=== MATERIAL ===
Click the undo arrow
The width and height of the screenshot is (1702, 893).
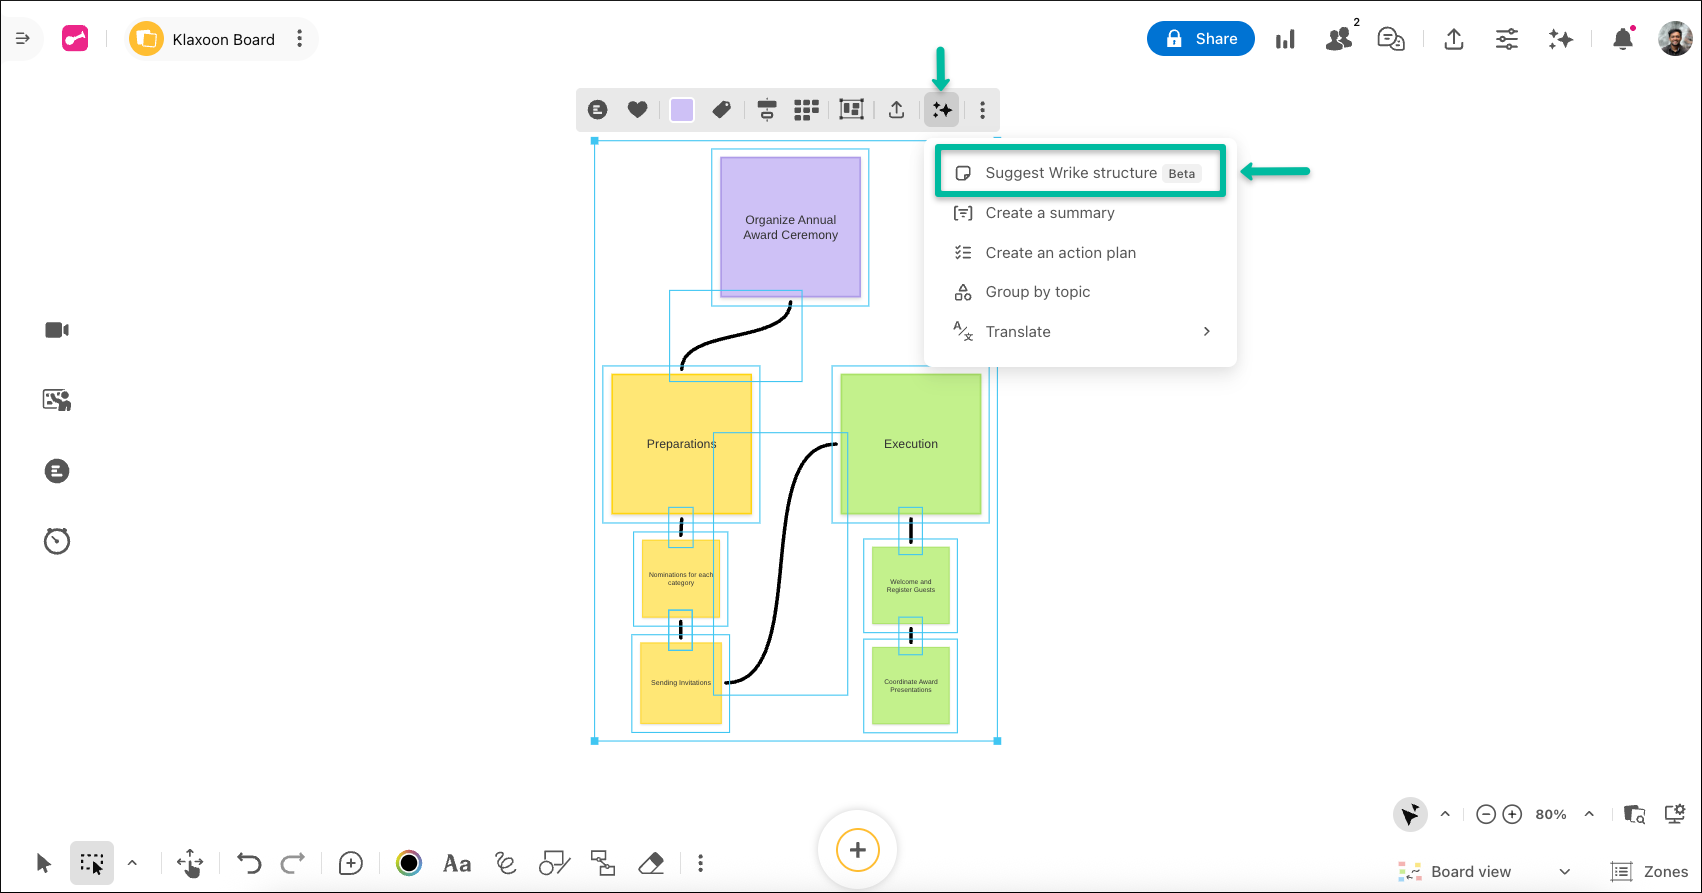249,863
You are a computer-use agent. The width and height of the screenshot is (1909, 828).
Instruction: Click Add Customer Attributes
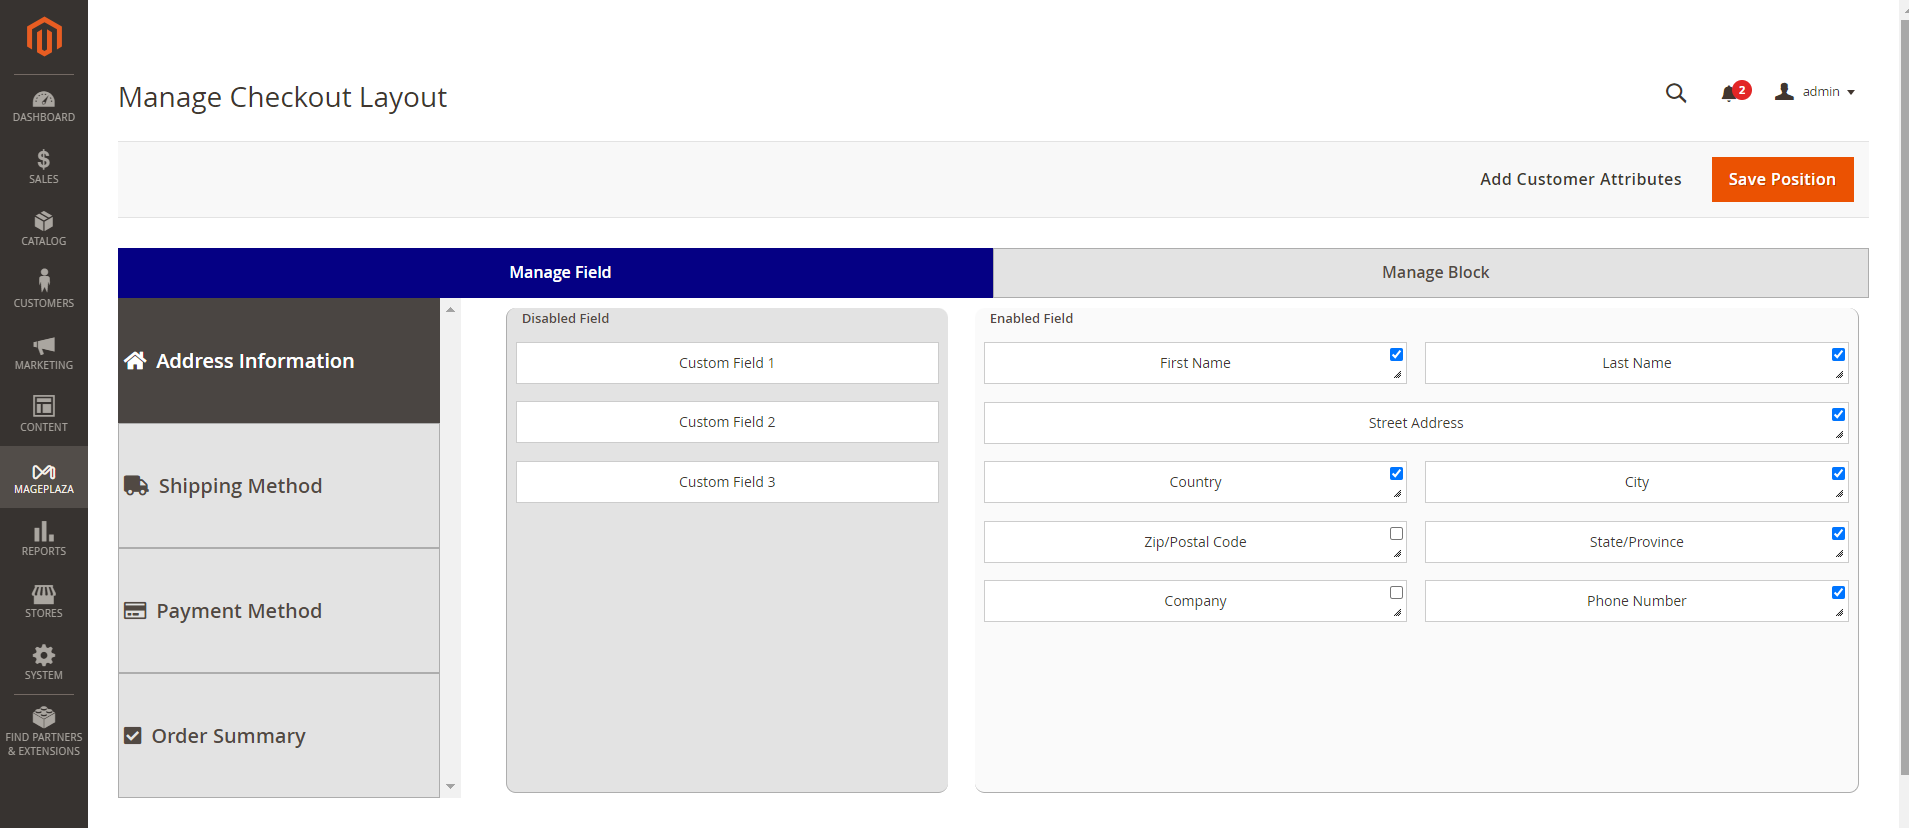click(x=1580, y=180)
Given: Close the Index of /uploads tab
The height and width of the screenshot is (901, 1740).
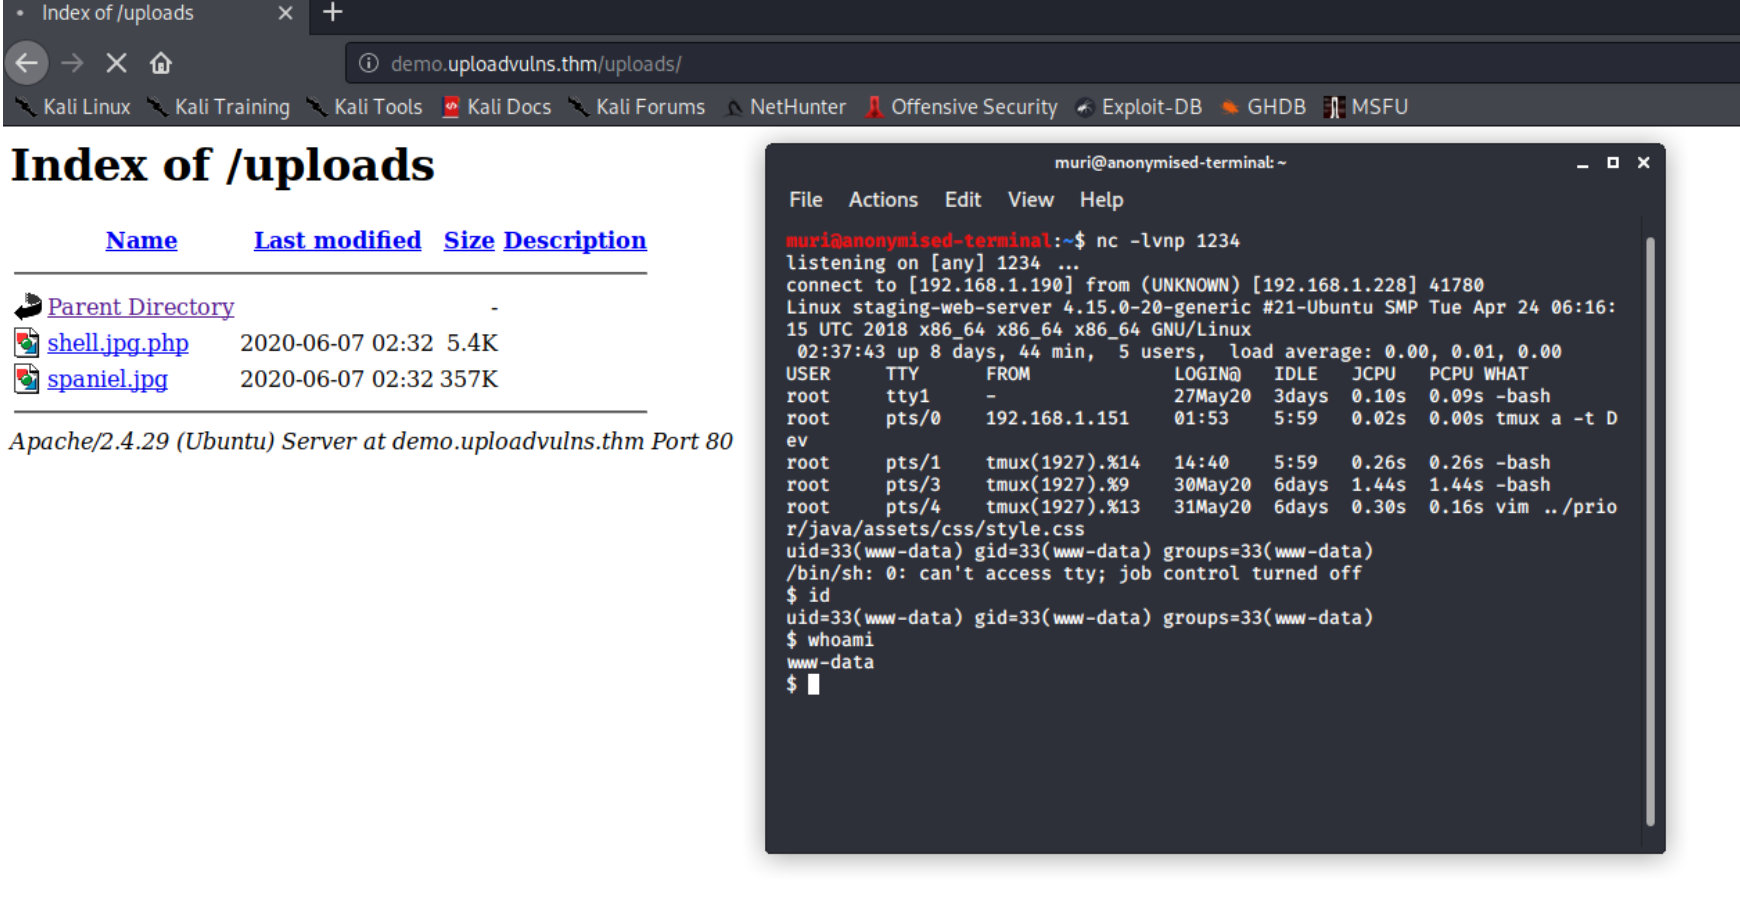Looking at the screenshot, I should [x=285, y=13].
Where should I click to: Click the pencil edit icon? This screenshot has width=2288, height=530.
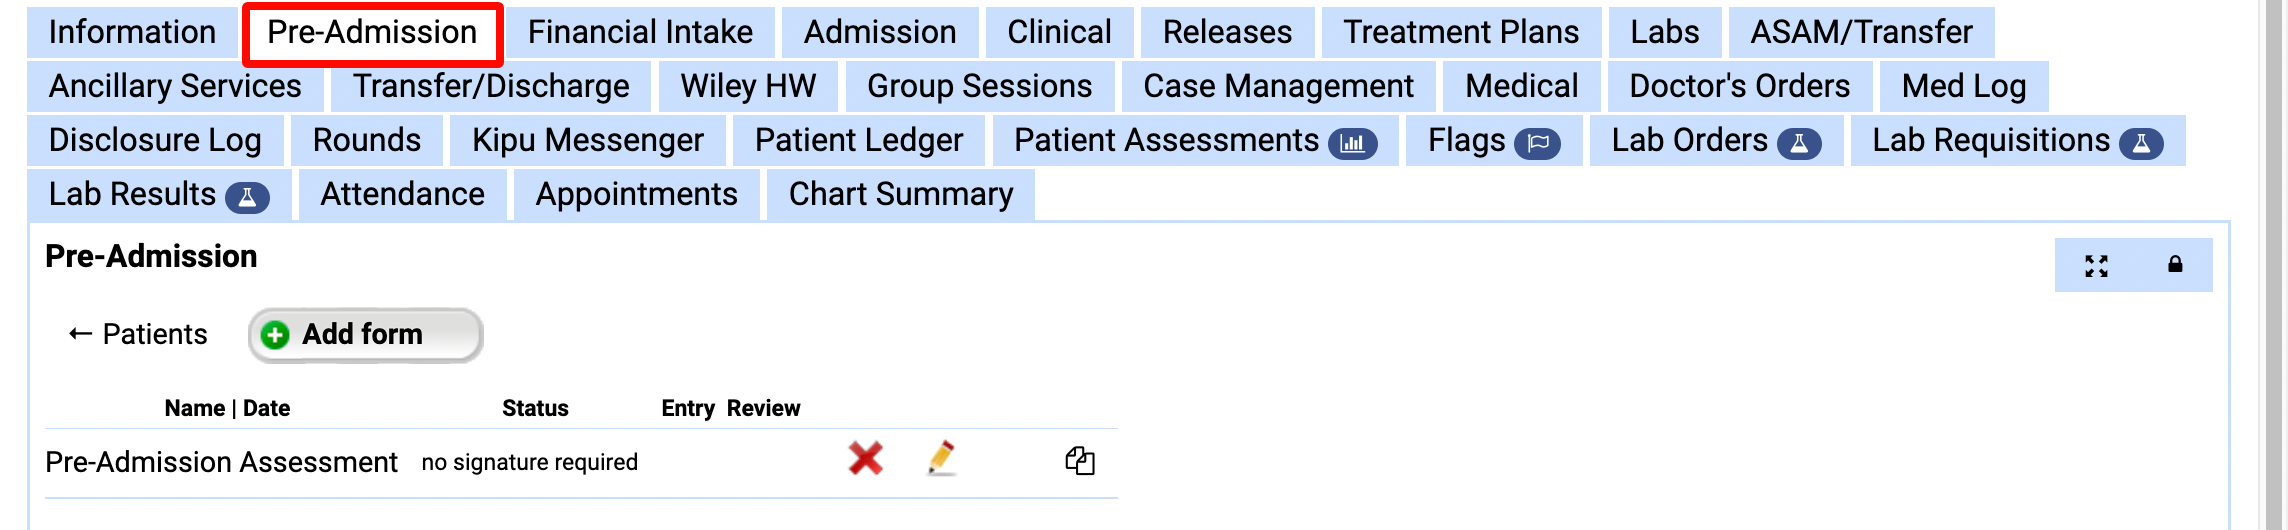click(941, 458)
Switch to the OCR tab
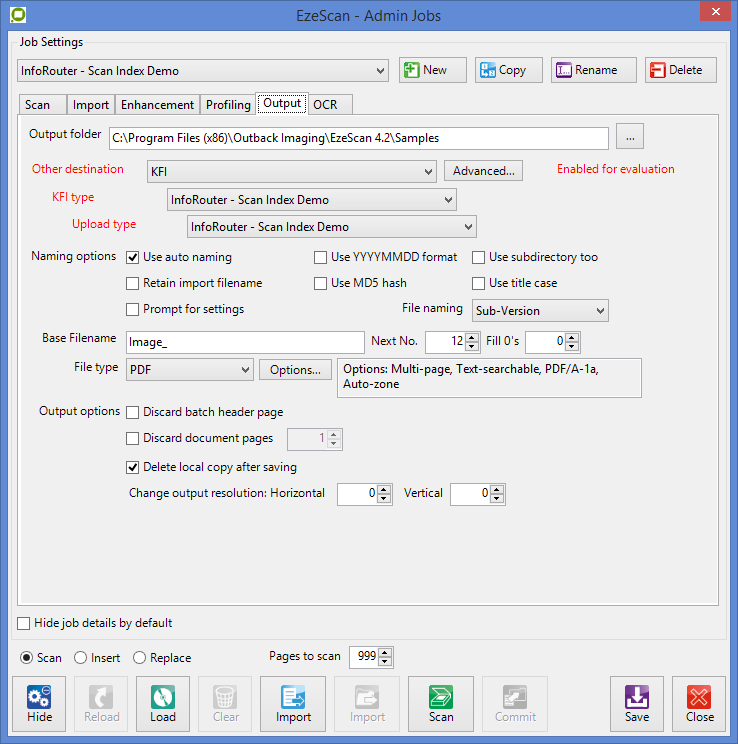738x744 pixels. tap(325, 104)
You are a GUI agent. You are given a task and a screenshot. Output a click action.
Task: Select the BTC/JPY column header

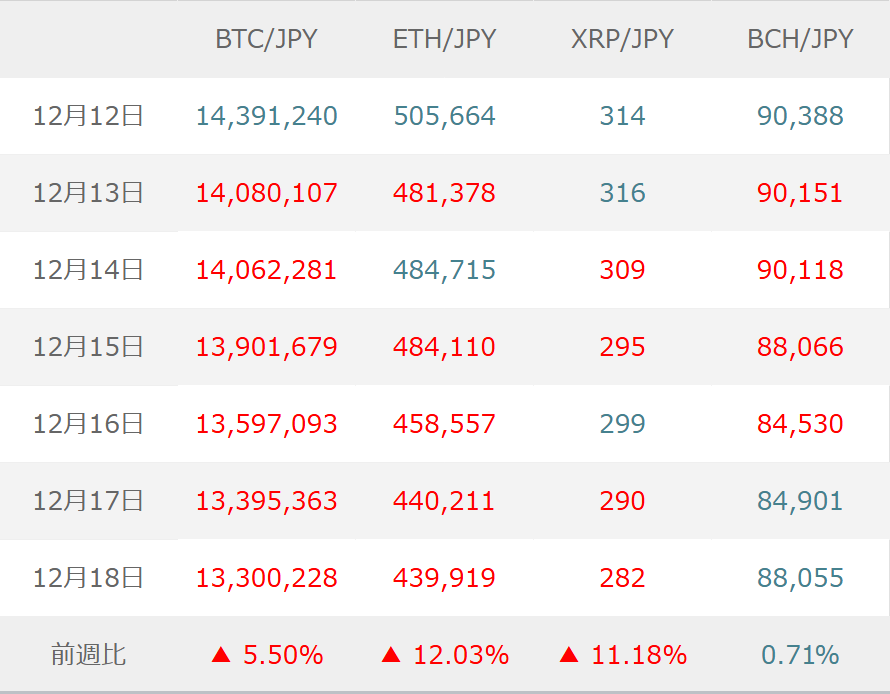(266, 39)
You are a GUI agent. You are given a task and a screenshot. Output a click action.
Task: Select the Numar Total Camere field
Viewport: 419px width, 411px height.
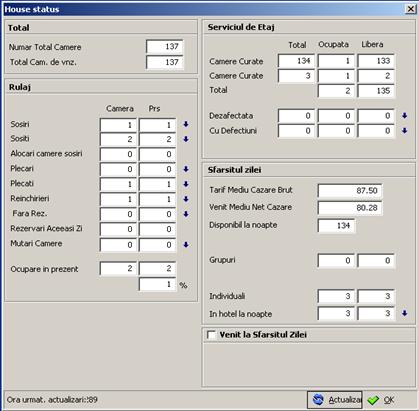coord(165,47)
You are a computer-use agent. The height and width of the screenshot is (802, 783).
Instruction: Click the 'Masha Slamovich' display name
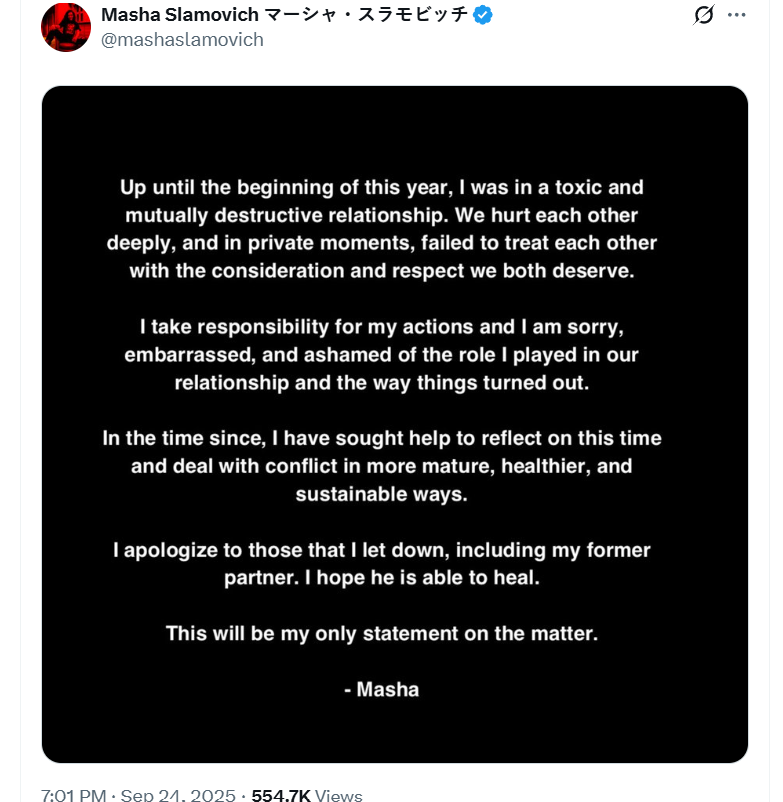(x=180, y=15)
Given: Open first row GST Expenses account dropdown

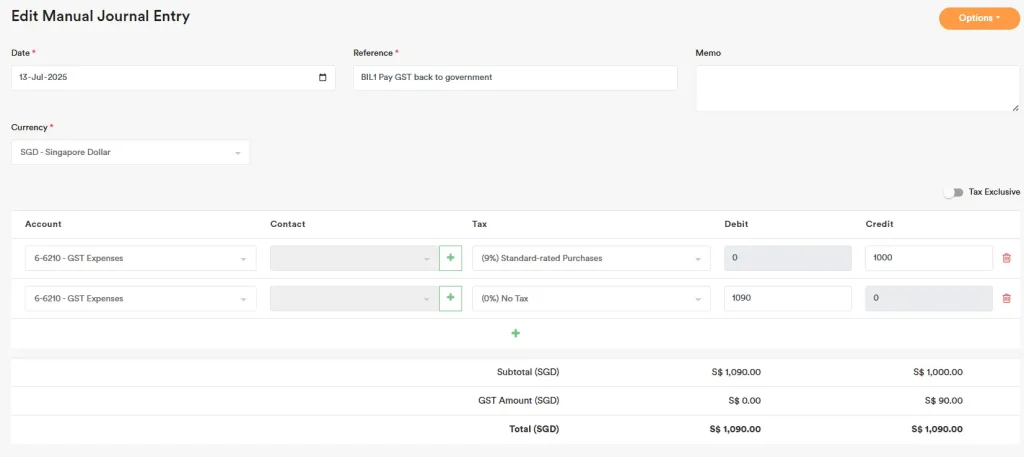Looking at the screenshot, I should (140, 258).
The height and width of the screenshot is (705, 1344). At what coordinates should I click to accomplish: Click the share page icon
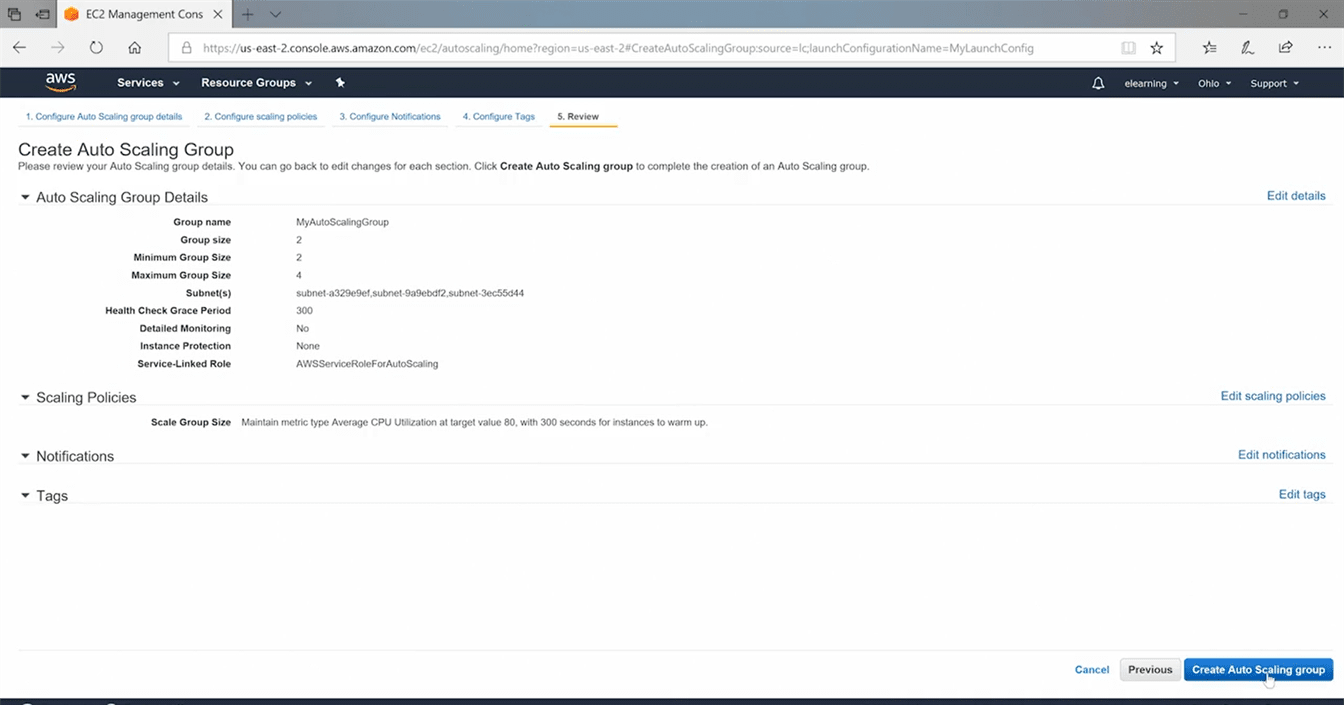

=== OBJECTIVE ===
Reproduce every record above line for line, without the pictures.

=== TASK ANSWER ===
Click the undo arrow
The width and height of the screenshot is (1702, 893).
249,863
You are a computer-use agent. The width and height of the screenshot is (1909, 828).
Instruction: Click Add Customer Attributes
click(x=1580, y=180)
Given: Close the Index of /uploads tab
The height and width of the screenshot is (901, 1740).
Looking at the screenshot, I should [x=285, y=13].
Where should I click to: Click the pencil edit icon? This screenshot has width=2288, height=530.
click(941, 458)
Switch to the OCR tab
738x744 pixels. tap(325, 104)
You are a GUI agent. You are given a task and a screenshot. Output a click action.
Task: Select the BTC/JPY column header

(266, 39)
You are a GUI agent. You are given a task and a screenshot. Output a click action.
Task: Select the Numar Total Camere field
Viewport: 419px width, 411px height.
coord(165,47)
You are a computer-use agent. The height and width of the screenshot is (802, 783).
Instruction: Click the 'Masha Slamovich' display name
(x=180, y=15)
Given: Open first row GST Expenses account dropdown

Looking at the screenshot, I should (140, 258).
The height and width of the screenshot is (705, 1344). At what coordinates should I click to accomplish: Click the share page icon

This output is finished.